Translations

Post date: Apr 19, 2014 8:51:56 PM

I've been working on a project rendering free-verse translations of late Romantic and early modern European poetry, drawn by the shock -- not uncommon -- of finding modern viewpoints embedded in older scenarios and poetic formality. The poems I'm working with offer strong, visceral points of view, where metaphysical and moral concerns converge with intense emotion. So, I'm doing all I can to pare away any extra syllables from the phrasing as I go along, while keeping the content intact, rendering the excellent originals -- for which I have a deep respect -- in the sparest, cleanest, most direct and taut modern English phrasing I can.

"C'était on ne sait quoi de submergé; c'était/Ce qui n'est plus, ce qui s'en va, ce qui se tait" in Victor Hugo's La Fin de Satan becomes, "It was something submerged; it was/the ending, the departure, the hush..."

My conscience bothers me when I avoid replicating the original formal design, substituting internal rhyme and assonance for end-rhyme, for example, and changing the meter. I know I'm losing quite a bit by taking this approach.

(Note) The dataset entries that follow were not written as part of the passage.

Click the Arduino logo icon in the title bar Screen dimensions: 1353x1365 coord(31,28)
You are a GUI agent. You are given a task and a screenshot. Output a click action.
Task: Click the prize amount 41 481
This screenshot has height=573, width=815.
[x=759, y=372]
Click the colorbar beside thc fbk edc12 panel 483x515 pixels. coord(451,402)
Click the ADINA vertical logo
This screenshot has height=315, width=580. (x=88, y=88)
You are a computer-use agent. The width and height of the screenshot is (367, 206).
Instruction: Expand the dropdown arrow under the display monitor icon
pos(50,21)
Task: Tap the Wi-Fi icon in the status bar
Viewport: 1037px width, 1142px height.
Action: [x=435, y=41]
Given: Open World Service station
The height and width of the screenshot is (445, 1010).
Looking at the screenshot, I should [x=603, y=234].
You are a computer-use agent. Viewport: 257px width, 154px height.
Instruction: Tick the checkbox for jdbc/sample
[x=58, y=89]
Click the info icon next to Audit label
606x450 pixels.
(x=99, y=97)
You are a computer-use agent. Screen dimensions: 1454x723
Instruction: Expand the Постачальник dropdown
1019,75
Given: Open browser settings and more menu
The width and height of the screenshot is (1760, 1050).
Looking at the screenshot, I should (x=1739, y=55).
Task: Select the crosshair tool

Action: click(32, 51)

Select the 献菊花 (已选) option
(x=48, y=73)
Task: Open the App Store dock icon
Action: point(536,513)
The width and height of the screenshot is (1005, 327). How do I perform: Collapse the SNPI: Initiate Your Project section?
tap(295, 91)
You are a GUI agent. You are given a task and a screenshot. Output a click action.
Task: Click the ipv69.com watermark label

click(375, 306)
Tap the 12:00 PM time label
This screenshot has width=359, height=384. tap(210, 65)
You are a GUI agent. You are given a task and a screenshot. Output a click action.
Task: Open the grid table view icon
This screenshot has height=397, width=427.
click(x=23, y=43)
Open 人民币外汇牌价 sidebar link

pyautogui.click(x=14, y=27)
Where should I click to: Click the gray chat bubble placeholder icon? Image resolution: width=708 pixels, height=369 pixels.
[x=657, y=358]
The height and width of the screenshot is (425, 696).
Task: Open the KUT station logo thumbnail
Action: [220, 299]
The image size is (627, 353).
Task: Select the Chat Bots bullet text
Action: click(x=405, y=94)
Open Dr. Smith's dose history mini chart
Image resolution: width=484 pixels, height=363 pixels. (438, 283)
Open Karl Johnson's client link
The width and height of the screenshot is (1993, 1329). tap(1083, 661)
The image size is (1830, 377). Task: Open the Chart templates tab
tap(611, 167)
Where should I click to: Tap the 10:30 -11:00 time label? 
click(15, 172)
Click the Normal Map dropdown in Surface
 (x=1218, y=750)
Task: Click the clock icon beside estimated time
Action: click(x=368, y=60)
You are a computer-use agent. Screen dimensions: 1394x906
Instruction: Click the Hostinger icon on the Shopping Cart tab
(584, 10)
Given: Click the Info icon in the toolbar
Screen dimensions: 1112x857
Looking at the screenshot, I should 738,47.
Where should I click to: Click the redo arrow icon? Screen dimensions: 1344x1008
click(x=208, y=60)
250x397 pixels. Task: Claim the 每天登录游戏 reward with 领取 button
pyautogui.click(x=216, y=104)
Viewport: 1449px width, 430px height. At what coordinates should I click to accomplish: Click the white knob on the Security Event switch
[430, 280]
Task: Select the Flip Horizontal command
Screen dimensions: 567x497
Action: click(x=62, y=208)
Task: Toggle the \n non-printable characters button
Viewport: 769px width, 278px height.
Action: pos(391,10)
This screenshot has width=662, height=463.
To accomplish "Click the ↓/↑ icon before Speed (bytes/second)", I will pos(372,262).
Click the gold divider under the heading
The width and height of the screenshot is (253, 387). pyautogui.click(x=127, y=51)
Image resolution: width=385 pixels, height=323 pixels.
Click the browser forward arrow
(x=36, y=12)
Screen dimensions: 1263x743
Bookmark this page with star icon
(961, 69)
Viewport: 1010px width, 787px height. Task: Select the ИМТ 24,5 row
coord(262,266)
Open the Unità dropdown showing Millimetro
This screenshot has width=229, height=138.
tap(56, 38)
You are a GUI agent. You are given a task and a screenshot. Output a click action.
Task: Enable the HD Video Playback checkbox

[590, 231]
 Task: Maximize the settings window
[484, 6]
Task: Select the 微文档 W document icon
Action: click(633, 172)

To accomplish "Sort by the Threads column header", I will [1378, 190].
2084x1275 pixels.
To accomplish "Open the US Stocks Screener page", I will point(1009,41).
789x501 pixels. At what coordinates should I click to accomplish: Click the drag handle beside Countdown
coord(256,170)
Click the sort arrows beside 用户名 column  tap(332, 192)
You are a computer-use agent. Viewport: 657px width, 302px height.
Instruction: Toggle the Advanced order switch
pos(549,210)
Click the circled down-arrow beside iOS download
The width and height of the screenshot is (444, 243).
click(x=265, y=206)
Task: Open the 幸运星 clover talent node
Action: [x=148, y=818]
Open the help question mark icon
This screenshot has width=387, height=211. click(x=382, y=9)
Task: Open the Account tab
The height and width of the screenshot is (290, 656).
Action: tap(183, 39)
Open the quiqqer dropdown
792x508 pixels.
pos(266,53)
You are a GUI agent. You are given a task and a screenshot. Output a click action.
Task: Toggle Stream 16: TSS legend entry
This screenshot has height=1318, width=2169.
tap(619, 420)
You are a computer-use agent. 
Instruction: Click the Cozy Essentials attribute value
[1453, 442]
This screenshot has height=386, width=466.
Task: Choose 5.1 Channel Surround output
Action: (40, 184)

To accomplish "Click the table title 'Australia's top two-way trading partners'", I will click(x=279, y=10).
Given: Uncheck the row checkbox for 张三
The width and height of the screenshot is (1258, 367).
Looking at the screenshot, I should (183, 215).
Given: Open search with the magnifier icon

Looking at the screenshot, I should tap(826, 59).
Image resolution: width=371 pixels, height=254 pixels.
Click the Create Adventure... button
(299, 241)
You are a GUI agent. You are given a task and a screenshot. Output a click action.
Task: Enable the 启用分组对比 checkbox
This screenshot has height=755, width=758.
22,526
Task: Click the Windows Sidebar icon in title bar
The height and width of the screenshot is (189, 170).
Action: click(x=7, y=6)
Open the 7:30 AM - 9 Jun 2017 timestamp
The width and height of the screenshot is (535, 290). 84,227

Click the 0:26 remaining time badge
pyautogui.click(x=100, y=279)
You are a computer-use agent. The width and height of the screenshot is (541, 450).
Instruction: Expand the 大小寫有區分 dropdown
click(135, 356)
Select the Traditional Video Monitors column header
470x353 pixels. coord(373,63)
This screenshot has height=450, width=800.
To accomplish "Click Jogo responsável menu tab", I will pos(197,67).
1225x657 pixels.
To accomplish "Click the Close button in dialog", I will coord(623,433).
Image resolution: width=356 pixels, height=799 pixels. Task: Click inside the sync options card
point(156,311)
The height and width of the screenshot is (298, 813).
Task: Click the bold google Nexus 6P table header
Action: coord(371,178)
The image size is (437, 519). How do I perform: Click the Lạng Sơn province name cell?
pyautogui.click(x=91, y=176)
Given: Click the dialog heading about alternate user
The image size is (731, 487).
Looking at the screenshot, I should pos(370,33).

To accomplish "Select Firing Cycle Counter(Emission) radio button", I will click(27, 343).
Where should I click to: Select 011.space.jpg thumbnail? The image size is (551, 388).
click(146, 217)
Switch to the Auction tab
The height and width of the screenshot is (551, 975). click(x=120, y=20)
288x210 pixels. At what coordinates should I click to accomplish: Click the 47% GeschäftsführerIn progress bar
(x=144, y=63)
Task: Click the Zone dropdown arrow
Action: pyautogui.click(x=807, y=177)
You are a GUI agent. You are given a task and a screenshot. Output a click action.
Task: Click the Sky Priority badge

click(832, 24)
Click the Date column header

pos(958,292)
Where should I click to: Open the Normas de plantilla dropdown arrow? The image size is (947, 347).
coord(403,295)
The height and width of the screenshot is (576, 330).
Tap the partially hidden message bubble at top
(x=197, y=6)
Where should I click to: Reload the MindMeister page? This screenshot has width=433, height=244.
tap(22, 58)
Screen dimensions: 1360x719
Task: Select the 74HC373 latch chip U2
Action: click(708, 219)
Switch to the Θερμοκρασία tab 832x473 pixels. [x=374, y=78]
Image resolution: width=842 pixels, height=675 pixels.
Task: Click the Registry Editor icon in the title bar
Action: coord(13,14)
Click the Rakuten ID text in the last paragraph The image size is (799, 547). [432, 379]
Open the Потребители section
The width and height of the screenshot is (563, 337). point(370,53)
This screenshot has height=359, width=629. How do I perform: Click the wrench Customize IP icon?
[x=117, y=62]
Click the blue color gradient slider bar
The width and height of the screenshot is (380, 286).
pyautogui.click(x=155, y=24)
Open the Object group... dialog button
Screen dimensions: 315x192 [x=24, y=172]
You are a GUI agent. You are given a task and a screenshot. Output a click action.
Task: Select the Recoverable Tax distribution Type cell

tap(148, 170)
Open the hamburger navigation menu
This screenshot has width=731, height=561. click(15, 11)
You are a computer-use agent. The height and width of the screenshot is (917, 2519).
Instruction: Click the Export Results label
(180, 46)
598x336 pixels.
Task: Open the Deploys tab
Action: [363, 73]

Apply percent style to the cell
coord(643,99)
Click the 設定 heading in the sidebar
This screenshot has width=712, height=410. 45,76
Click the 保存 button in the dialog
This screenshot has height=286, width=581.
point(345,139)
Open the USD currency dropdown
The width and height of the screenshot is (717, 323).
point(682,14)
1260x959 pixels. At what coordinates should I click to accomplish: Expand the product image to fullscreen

But something keeps me stumbling on, and I think it's that the new versions afford me some sense of the poets' powerful insights into life, their passion, their demonstrated range of feeling, their dreams of another world.

I keep looking for analogies to what I'm doing. The works are in the public domain. So, is it like rummaging through a trunk I've inherited and found stored in an attic, pulling out what I choose and dusting it off for use?

I hope it's not like like dismantling a precious old Italian violin and using the bits of wood to make matchboxes.